Venu du privé et peu connu du grand public, le numéro deux du ministère américain de la Défense, Patrick Shanahan, va prendre mardi le premier rôle, à un moment où l’appareil militaire des Etats-Unis entre dans une phase délicate.

A 56 ans, il est propulsé ministre de la Défense par intérim après la démission fracassante de Jim Mattis le 20 décembre, en raison de profonds désaccords avec le président Donald Trump, notamment sur le retrait des troupes américaines de Syrie.

Le général, qui incarnait une forme de stabilité dans une administration traversée de secousses, avait dit qu’il partirait fin février pour permettre une transition fluide avec son successeur.

Donald Trump, apparemment vexé par la couverture médiatique de cette démission, a décidé d’avancer le calendrier au 1er janvier. Et de nommer Patrick Shanahan dans un simple tweet: "Il sera fantastique!"

Il revient désormais à cet homme au ton posé et attentif aux détails de gérer le retrait des 2.000 soldats américains déployés en Syrie, un désengagement partiel d’Afghanistan et l’impact de ces décisions sur le terrain et pour les alliés des Américains.

Patrick Shanahan, qui n’a jamais servi dans l’armée et a effectué la majeure partie de sa carrière chez le constructeur aéronautique Boeing, est prêt pour cette mission, assure son entourage en réponse aux sceptiques.

Adjoint au Pentagone depuis 2017, "il a eu 18 mois pour observer les opérations, il était dans toutes les réunions, dans toutes les discussions", a déclaré à l’AFP son porte-parole, le lieutenant-colonel Joe Buccino.

"Un renard dans le poulailler"

Cet homme originaire de l’Etat de Washington, dans le nord-ouest du pays, a passé 31 ans chez Boeing, dont il a été vice-président chargé de la logistique et des opérations, mais aussi directeur général de Boeing Missile Defense Systems.

Son expérience managériale et ses connaissances techniques lui ont été utiles comme ministre adjoint de la Défense, un poste moins politique et plus axé sur le fonctionnement de cette administration gigantesque.

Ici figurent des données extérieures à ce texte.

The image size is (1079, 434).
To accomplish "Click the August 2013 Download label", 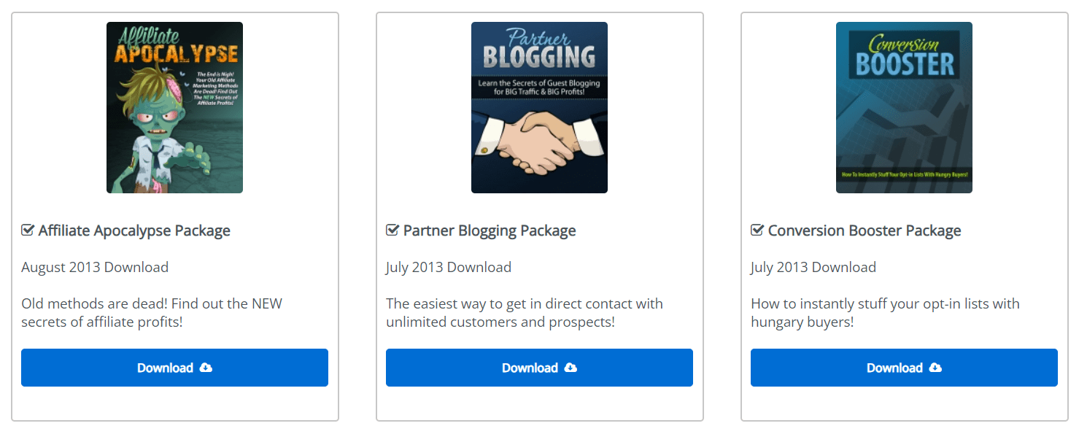I will pos(95,267).
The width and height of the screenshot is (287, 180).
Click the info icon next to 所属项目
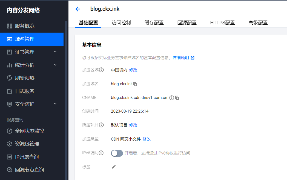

Lors de son processus de confirmation devant le Sénat, ses lacunes diplomatiques avaient toutefois été étrillées par le républicain John McCain, qui dirigeait la commission des Forces armées.

L’ancien prisonnier de guerre, décédé depuis, avait estimé que le manque de précision dans certaines des réponses de Patrick Shanahan était "presque insultant".

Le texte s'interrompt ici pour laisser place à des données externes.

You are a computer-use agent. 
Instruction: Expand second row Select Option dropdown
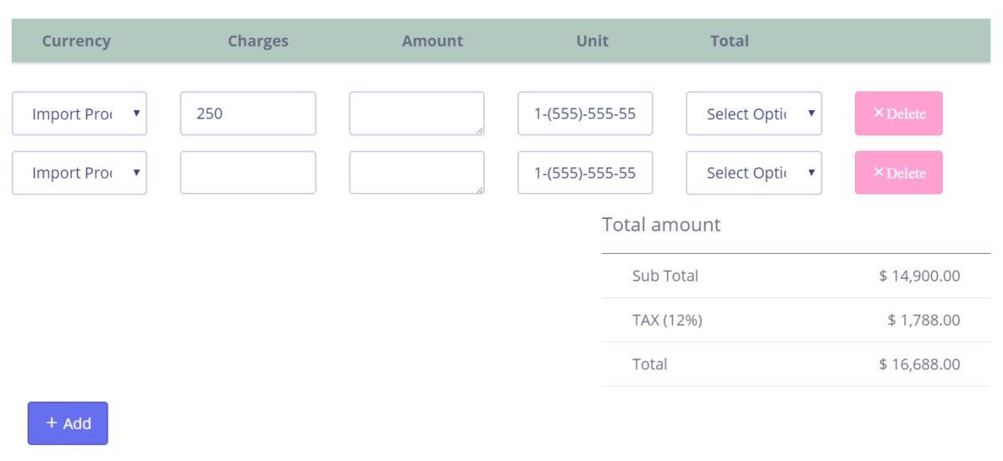tap(753, 173)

Pour lui, nommer au Pentagone un ancien dirigeant de l’industrie aéronautique équivalait à "faire entrer un renard dans un poulailler".

Force de l’espace –

A son poste d’adjoint, Patrick Shanahan a aidé à réorienter le budget du Pentagone contre les menaces posées par la Russie et la Chine.

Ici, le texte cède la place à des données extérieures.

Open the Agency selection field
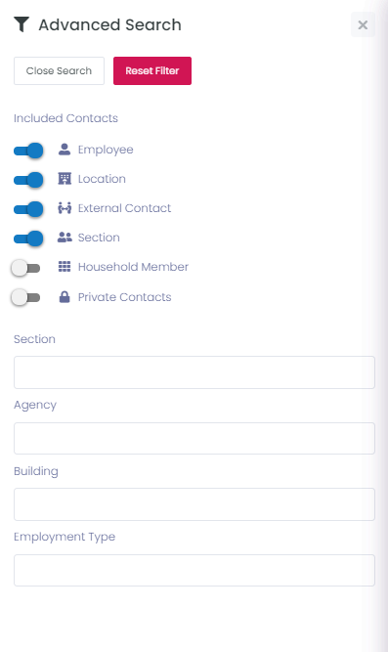This screenshot has height=652, width=388. point(194,438)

Il a aussi vivement soutenu l’idée de Donald Trump de créer une "force de l’espace" comme sixième branche des forces armées d’ici 2020. Le projet doit encore recevoir l’aval du Congrès.

Preuve de son intérêt pour la technologie, il tweetait encore avant Noël sur le décollage d’une fusée de SpaceX partie placer en orbite un puissant satellite GPS de l’armée de l’air américaine.

S’il veut perdre le "par intérim" accolé à son nouveau titre de ministre de la Défense, il va lui falloir entrer sur un terrain plus politique. D’abord pour rassurer les alliés des Etats-Unis, à qui Donald Trump reproche régulièrement de trop reposer sur l’armée américaine. Mais aussi pour modérer les emportements du président sans déclencher ses foudres.

Le président républicain n’hésite pas à écarter ceux qui le contredisent et a limogé son ministre des Affaires étrangères Rex Tillerson ou encore le secrétaire général de la Maison Blanche John Kelly.

"Toute sa vie adulte, Shanahan a fait entendre une voix dissidente à ses chefs quand c’était nécessaire", assure un responsable qui le connaît bien. "Il n’aura aucun scrupule à continuer."